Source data
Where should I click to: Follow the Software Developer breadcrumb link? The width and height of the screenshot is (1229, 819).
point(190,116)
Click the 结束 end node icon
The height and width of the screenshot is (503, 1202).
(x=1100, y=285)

• [Exercise] What is needed is an exact copy of every record above.

• [Task output]
Where should I click to: Follow the Software Developer breadcrumb link? The width and height of the screenshot is (1229, 819).
point(190,116)
Click the 结束 end node icon
The height and width of the screenshot is (503, 1202).
(x=1100, y=285)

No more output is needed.